Web Hooks and the Programmable World of Tomorrow. Tour de force presentation on Web Hooks by Jeff Lindsay. Tons of really good ideas—provided your application isn’t Flickr sized, there’s a good chance you could implement web hooks pretty cheaply and unleash a huge flurry of creativity from your users. GitHub makes a great case study here.

# 16th February 2009, 9 pm / apis, flickr, github, jeff-lindsay, webhooks

Google App Engine 1.1.9 boosts capacity and compatibility. Niall summarises the recent changes to App Engine. urllib and urllib2 support plus massively increased upload limits and request duration quotas will make it a whole lot easier to deploy serious projects on the platform.

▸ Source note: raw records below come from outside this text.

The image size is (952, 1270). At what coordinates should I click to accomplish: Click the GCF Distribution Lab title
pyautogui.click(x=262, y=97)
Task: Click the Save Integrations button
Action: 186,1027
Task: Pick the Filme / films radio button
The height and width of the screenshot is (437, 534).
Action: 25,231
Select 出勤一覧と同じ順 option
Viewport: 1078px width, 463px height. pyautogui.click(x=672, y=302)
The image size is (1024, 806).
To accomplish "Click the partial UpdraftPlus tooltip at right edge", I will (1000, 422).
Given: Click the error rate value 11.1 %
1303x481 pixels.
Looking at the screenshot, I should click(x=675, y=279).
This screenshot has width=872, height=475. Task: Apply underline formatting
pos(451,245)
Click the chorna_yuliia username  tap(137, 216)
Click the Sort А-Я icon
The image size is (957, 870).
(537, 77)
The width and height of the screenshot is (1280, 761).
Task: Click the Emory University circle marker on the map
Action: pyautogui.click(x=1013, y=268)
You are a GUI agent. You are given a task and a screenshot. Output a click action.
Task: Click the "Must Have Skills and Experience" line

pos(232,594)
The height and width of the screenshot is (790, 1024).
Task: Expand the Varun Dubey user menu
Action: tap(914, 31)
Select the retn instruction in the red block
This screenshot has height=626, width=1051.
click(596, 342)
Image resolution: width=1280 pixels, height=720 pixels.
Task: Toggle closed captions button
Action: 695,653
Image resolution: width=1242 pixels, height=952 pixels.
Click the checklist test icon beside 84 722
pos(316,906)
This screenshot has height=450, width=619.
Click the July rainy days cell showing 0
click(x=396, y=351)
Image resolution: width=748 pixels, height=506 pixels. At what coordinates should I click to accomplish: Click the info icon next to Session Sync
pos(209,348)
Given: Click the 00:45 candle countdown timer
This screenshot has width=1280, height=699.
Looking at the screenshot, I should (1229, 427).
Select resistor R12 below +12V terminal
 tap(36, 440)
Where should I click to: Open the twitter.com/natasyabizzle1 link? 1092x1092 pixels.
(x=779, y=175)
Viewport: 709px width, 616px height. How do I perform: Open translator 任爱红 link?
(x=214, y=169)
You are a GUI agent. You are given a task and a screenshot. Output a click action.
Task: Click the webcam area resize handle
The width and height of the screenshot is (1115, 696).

# 16th February 2009, 8:35 pm / google, google-app-engine, niall-kennedy, urllib

The Django and Ubuntu Intrepid Almanac. Will Larson’s impressively comprehensive guide to configuring and securing an Ubuntu VPS from scratch to run Django, using PostgreSQL and Apache/mod_wsgi behind nginx.

# 14th February 2009, 3:42 pm / apache, django, modwsgi, nginx, postgresql, sysadmin, ubuntu, vps, will-larson

Xapian performance comparision with Whoosh. Whoosh appears to be around four times slower than Xapian for indexing and empty cache searches, but Xapian with a full cache blows Whoosh out of the water (5408 searches/second compared to 26.3). Considering how fast Xapian is, that’s still a pretty impressive result for the pure-Python Whoosh.

# 14th February 2009, 1:15 pm / full-text-search, python, richard-boulton, search, whoosh, xapian

Tokyo Cabinet and Tokyo Tyrant Presentation. By Tokyo Cabinet author Mikio Hirabayashi. The third leg of the Tokyo tripod is Tokyo Dystopia, a full-text search engine which is presumably a modern replacement for Mikio’s older hyperestraier engine.

# 14th February 2009, 11:34 am / full-text-search, hyperestraier, mikiohirabayashi, tokyocabinet, tokyodystopia, tokyotyrant

Tokyo Tyrant Tutorial. Buried at the bottom of the Tokyo Tyrant protocol documentation, this is the best resource I’ve seen yet for getting up and running with the database server (including setting up replication).

# 14th February 2009, 11:29 am / databases, keyvaluepairs, replication, tokyocabinet, tokyotyrant

Specify your canonical. You can now use a link rel=“canonical” to tell Google that a page has a canonical URL elsewhere. I’ve run in to this problem a bunch of times—in some sites it really does make sense to have the same content shown in two different places—and this seems like a neat solution that could apply to much more than just metadata for external search engines.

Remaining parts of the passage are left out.